Overview and stance
LG Electronics India is bringing a ₹11,607 crore issue structured as a 100% offer for sale at a price band of ₹1,080–₹1,140, implying roughly ₹77,000–₹77,400 crore market cap at the top end, and opening for bids October 7–9 with tentative listing on October 14. The debut sentiment is buoyed by a grey market premium in the 24–28% range per mainstream trackers, translating to implied listing levels near ₹1,400–₹1,460, though GMP remains unofficial and volatile into listing day. Several brokerages have tagged the IPO with “Subscribe,” citing leadership across key appliance categories, extensive distribution, and improving profitability; on valuation, notes peg the ask around 35–38x forward earnings depending on normalization base, which is framed as reasonable versus select peers.

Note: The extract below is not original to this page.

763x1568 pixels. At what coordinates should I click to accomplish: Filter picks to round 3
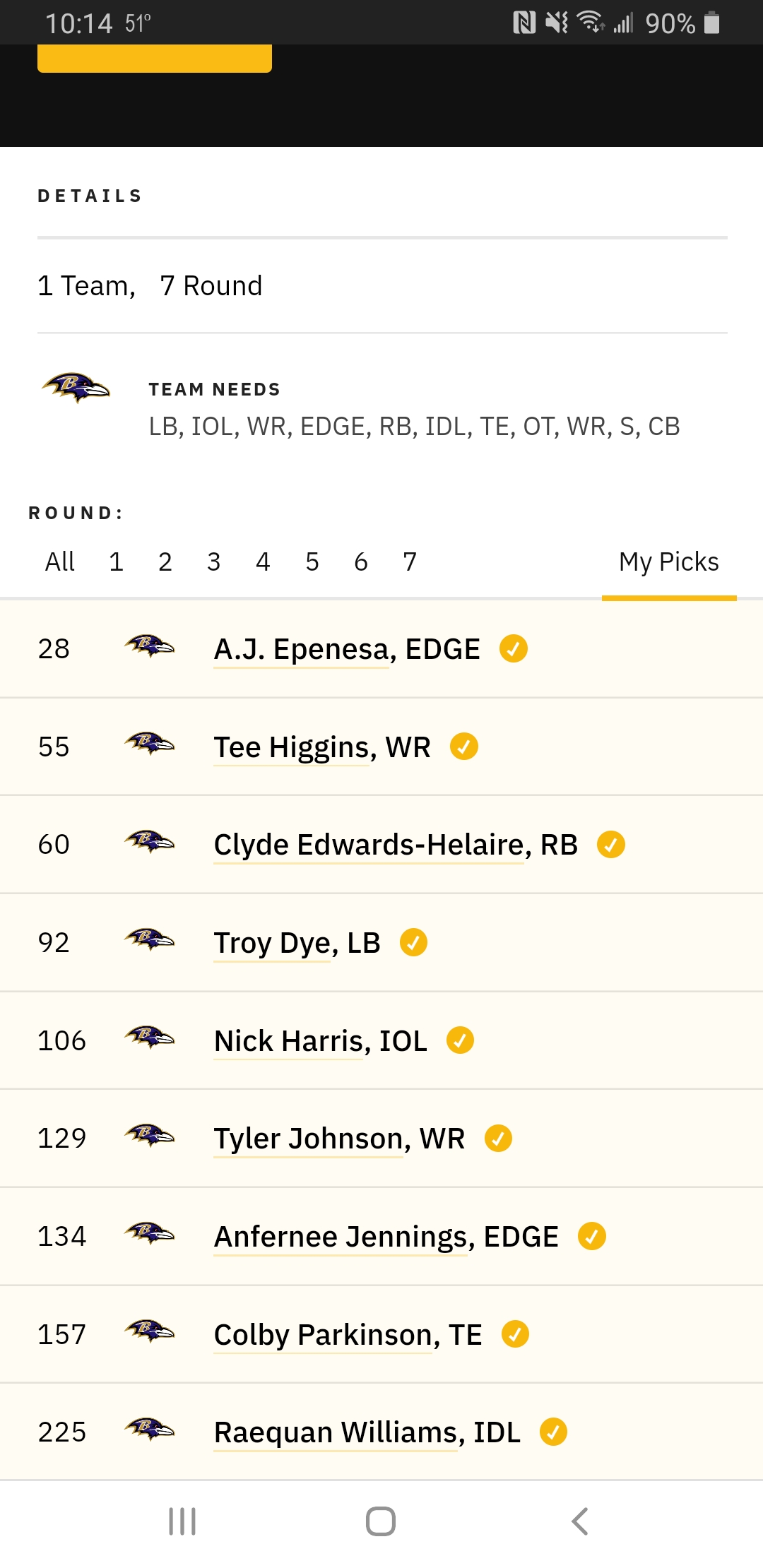[214, 562]
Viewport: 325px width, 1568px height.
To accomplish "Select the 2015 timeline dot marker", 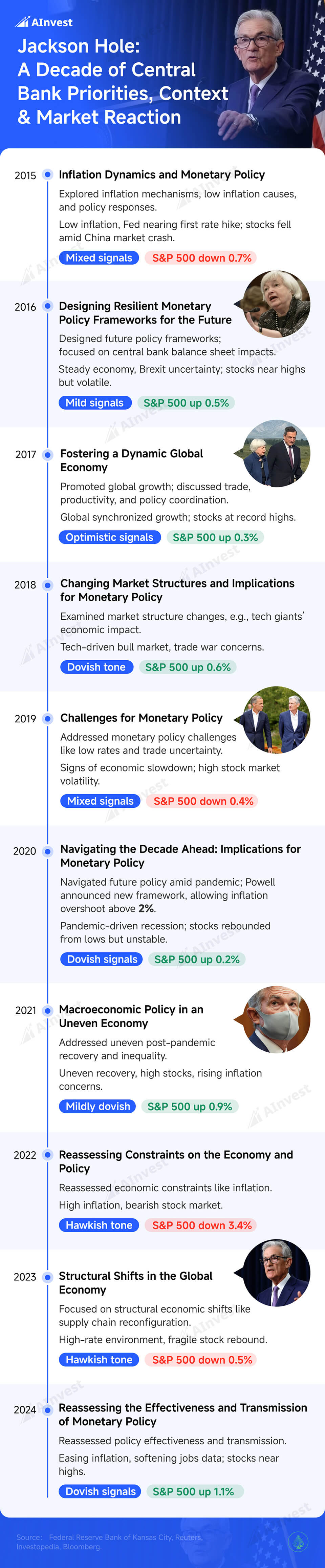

Strengths that support a “Subscribe”
- Category leadership and brand equity: LG India maintains top share positions across large appliances, supported by a 35,000+ touchpoint network, deep retail presence, and long-running innovation track record in TVs and premium segments.
- Financial momentum and operating discipline: Commentary indicates double-digit revenue growth and faster net profit growth into FY25, with margin improvements and returns (ROE/ROCE) that compare well within consumer durables.
- Manufacturing footprint and expansion: Local plants in Noida and Pune cover most domestic sales; capacity/investment initiatives aim to strengthen cost positions and export potential, aligning with Make-in-India tailwinds for select categories.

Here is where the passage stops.